Cover of Brown Girl Dreaming
by Jacqueline Woodson
2014

Jacqueline Woodson, one of today's finest writers, tells the moving story of her childhood in mesmerizing verse. Raised in South Carolina and New York, Woodson always felt halfway home in each place. In vivid poems, she shares what it was like to grow up as an African American in the 1960s and 1970s, living with the remnants of Jim Crow and her growing awareness of the Civil Rights movement.

A Burning

Cover of A Burning
by Megha Majumdar
2020

Taut, symphonic, propulsive, and riveting from its opening lines, A Burning has the force of an epic while being so masterfully compressed it can be read in a single sitting. Majumdar writes with dazzling assurance at a breakneck pace on complex themes that read here as the components of a thriller: class, fate, corruption, justice, and what it feels like to face profound obstacles and yet nurture big dreams in a country spinning toward extremism.

Chains

Cover of Chains
by Laurie Halse Anderson
2008

As the Revolutionary War begins, thirteen-year-old Isabel wages her own fight...for freedom.

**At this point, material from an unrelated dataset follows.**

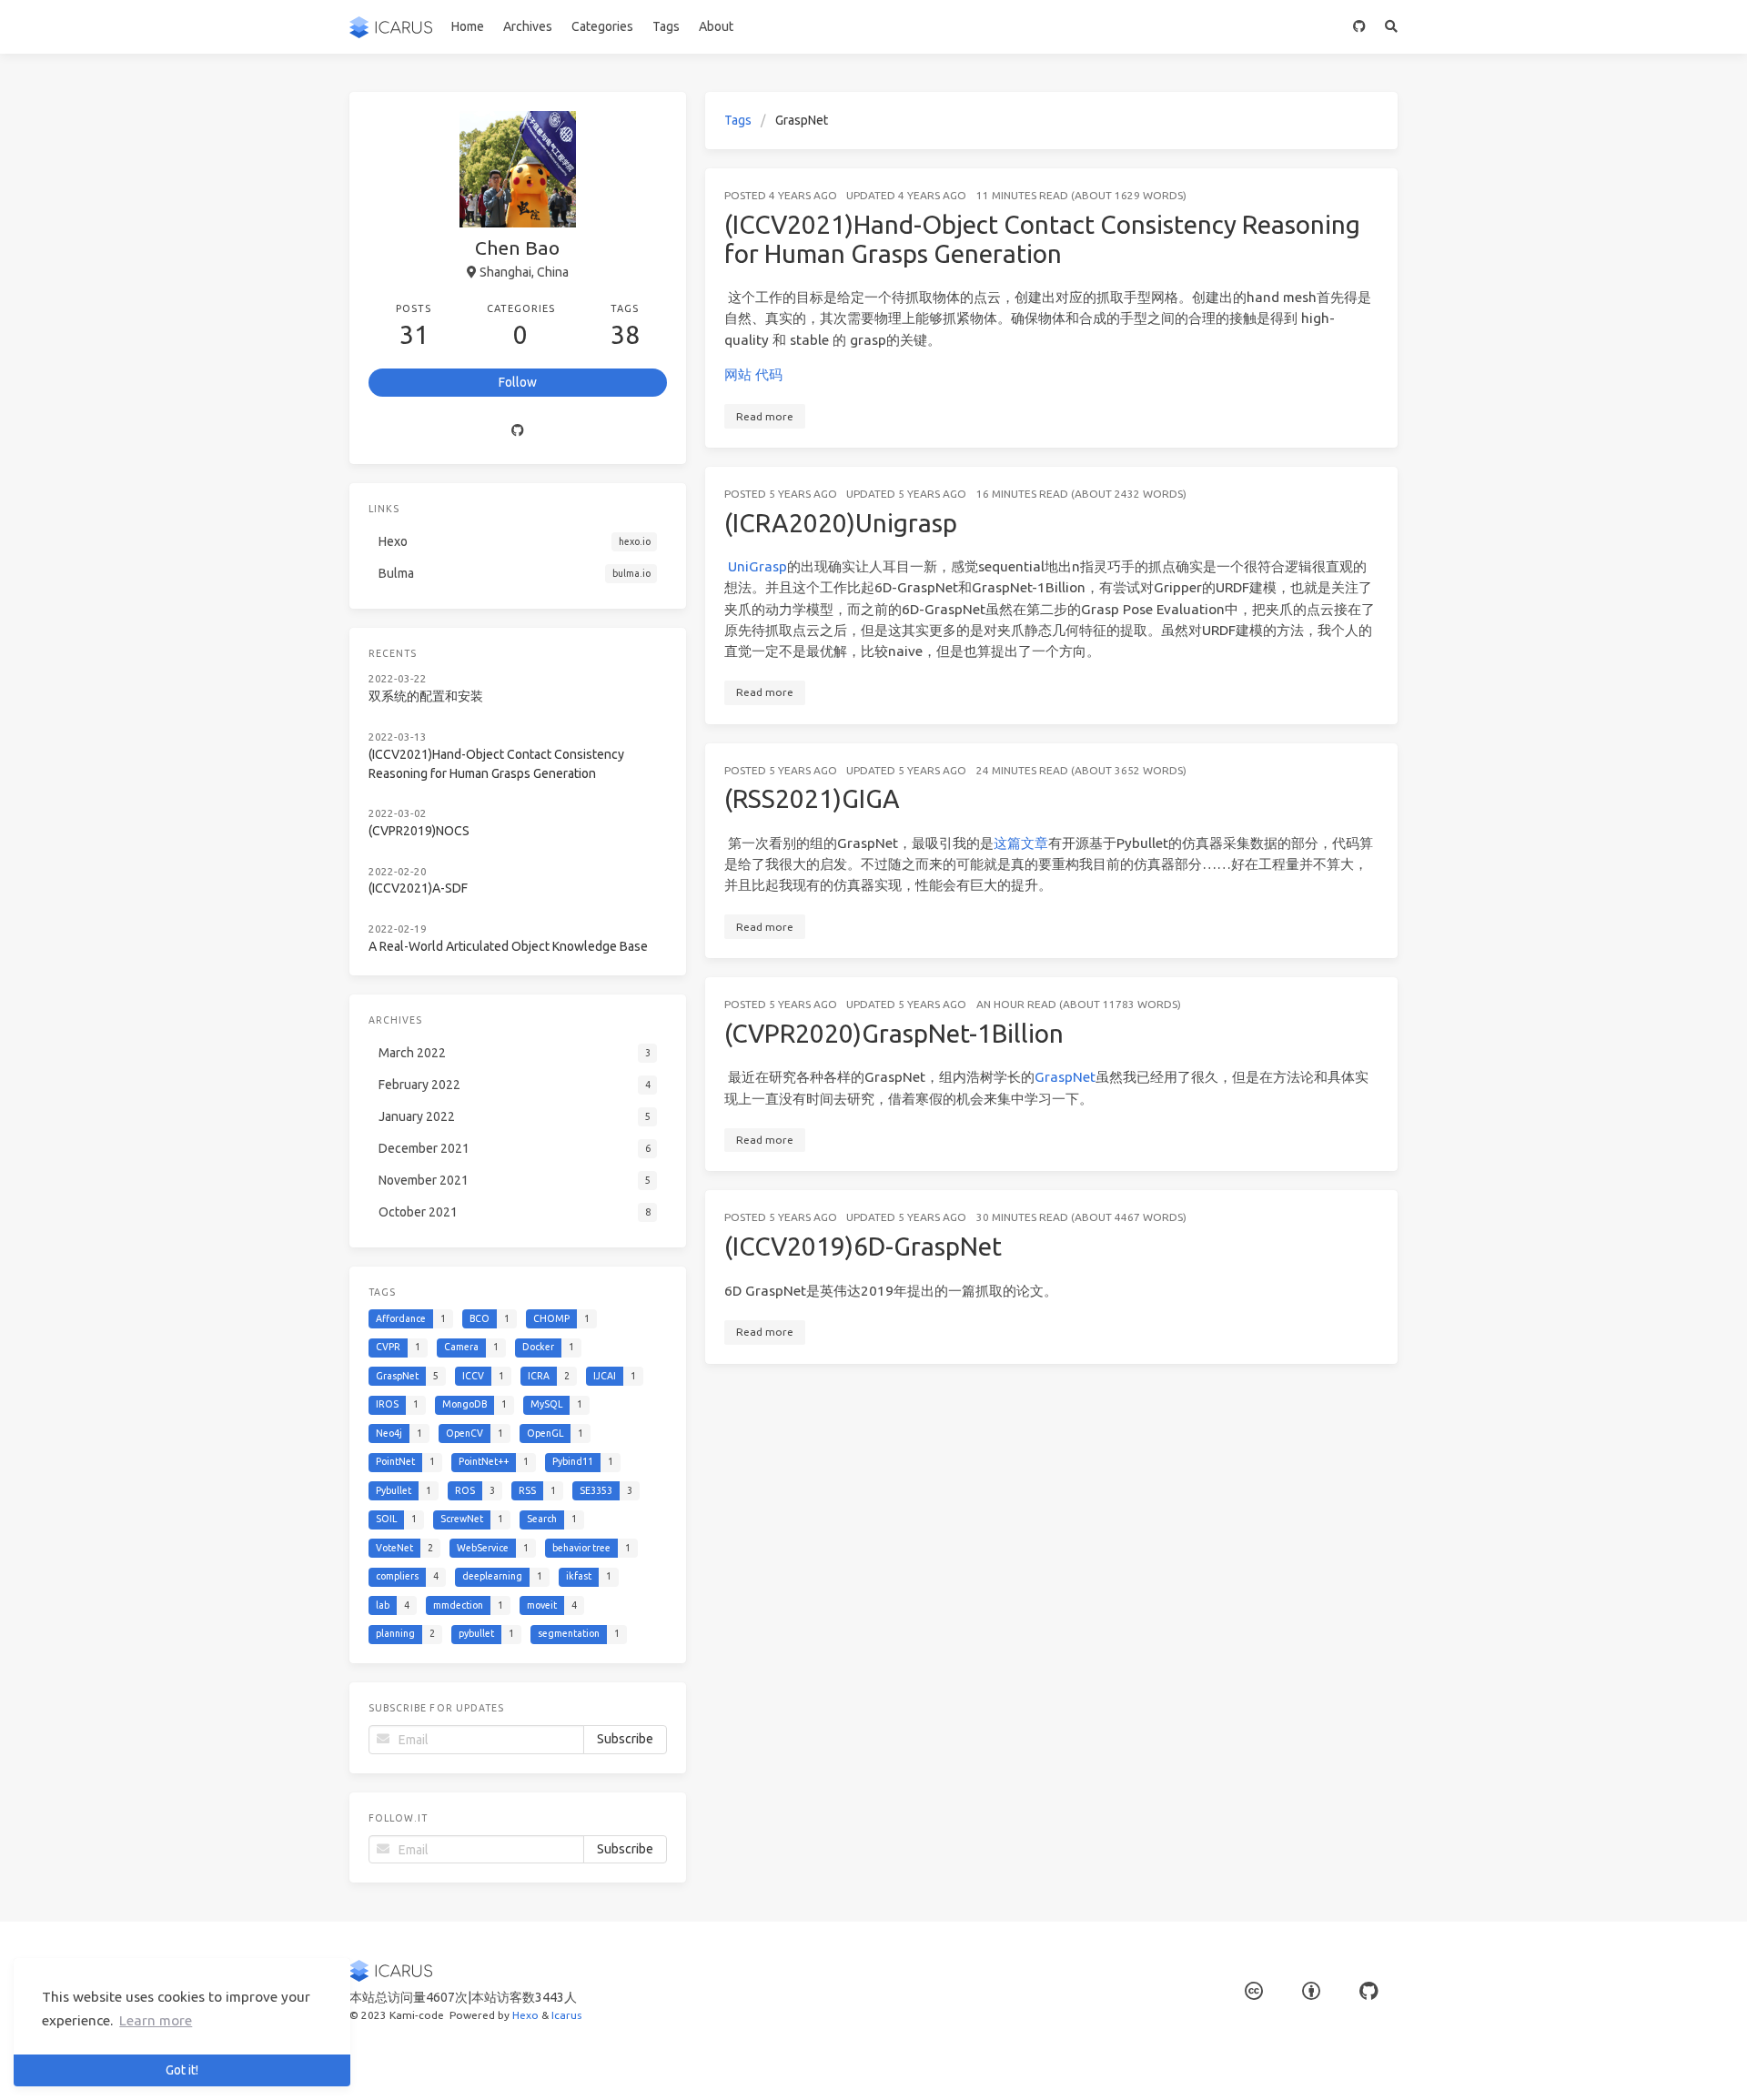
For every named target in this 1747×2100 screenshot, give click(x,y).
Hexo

Promised freedom upon the death of their owner, she and her sister, Ruth, in a cruel twist of fate become the property of a malicious New York City couple, the Locktons, who have no sympathy for the American Revolution and even less for Ruth and Isabel. When Isabel meets Curzon, a slave with ties to the Patriots, he encourages her to spy on her owners, who know details of British plans for invasion.

Children of the Land

Cover of Children of the Land
by Marcelo Hernandez Castillo
[2020]

With beauty, grace, and honesty, Castillo recounts his and his family's encounters with a system that treats them as criminals for seeking safe, ordinary lives. He writes of the Sunday afternoon when he opened the door to an ICE officer who had one hand on his holster, of the hours he spent making a fake social security card so that he could work to support his family, of his fathers deportation and the decade that he spent waiting to return to his wife and children only to be denied reentry.